# Family of 6 looking for European TS travel ideas



## 2travelinggoatz (Oct 28, 2018)

Hello, we have an upcoming family reunion mid August 2019 and an 80th birthday celebration as well, so my husband and I are trying to plan a TS vacation week in Europe in a 2-3 bedroom unit [we don't own yet].  Traveling with my husband, 80-yr old mom, sister, and her two teens. So we are 6 ppl.  Any suggestions?  

I thought *HGVC at Villamoura* in Portugal, but room max seems to be 5.  Thought *Martiott Palma de Mallorca* but haven't looked yet.  Thought Scotland as well, but Craigendarroch is full.  Help?  

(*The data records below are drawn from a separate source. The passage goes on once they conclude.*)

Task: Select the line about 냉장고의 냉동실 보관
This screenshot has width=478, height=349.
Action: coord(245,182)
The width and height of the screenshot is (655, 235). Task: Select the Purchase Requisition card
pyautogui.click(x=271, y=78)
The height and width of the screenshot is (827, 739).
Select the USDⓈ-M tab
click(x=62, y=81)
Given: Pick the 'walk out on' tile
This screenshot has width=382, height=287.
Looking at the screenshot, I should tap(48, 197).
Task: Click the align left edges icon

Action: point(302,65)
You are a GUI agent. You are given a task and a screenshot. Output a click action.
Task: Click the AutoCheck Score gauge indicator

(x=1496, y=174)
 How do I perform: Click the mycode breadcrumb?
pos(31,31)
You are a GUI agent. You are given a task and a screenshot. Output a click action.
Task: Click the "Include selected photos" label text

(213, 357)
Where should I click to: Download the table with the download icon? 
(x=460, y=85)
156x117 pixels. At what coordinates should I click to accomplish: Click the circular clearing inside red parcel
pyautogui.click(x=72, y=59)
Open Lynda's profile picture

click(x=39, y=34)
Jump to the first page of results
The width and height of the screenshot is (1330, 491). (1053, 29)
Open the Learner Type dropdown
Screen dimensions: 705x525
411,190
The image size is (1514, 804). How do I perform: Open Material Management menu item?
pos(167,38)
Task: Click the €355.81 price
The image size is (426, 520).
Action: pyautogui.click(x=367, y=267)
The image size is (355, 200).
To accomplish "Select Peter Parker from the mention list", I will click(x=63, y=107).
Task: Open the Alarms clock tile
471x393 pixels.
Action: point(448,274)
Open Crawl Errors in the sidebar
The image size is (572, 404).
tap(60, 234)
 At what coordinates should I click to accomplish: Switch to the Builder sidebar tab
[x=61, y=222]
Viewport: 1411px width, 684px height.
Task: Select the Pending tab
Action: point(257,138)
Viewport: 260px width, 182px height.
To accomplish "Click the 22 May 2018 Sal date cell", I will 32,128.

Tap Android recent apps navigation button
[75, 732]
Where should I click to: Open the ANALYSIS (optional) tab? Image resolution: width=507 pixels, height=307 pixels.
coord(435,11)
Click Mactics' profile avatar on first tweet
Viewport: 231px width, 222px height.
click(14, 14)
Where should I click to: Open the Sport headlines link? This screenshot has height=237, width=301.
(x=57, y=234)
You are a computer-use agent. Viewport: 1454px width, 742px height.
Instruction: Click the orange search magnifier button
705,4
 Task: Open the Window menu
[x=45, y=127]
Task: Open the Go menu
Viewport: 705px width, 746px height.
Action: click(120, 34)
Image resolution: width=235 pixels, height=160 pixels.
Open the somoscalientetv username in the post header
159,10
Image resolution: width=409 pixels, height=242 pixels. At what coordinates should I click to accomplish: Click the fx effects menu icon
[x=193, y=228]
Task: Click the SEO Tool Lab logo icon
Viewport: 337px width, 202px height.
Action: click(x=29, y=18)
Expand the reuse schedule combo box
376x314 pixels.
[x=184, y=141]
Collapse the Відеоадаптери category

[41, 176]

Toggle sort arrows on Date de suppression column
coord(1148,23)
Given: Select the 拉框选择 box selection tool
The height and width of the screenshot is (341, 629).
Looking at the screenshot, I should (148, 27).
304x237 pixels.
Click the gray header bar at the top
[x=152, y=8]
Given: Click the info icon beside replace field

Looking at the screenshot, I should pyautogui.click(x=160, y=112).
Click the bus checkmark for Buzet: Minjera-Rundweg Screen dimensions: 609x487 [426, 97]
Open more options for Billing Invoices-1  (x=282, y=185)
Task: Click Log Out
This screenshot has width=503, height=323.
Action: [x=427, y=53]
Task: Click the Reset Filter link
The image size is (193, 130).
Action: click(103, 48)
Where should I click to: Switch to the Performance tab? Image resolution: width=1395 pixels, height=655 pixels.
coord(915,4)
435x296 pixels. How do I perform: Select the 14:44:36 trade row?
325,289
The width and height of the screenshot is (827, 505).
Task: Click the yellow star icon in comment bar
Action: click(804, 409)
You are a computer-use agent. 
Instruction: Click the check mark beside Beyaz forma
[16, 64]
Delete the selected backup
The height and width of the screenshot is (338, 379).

Anyone out there have ideas?  We must stay in Europe.  We will be buying TS closer to end of the year, but getting worried about booking something so looking now.  Home, btw, for husband and I is USA.  Family resides in The Netherlands, however.  Thank you kindly for ANY suggestions.  

Ps....must, must have a great [hoping big] pool!


----------



## GT75 (Oct 28, 2018)

What about rental?     I know that you can rent the Craigendarrock Lodge units (https://rentals.higvc.co.uk/).


----------



## vikingsholm (Oct 28, 2018)

Marriott timeshare outside of Paris, or the ones they have in Spain.


----------



## Marathoner (Oct 28, 2018)

I've stayed at the 2BR at Alpenland St Johann im Pongau.  Its in Austria, its a gold resort although not at the same level of a Marriott but its nice.  Its very authentic so you will not feel like you are in just another corporate hotel.  The area is fairly small and not a lot to do.  But it will absolutely feel like you are in Austria and a foreign country but still safe and very scenic.  You will need a car.


----------



## Passepartout (Oct 28, 2018)

Just a few words about time sharing in Europe. For the most part, TSs in Europe are not up to the standards of resorts in the US. Many are converted apartment bldgs. Some, like those mentioned are purpose built, but those are the exception.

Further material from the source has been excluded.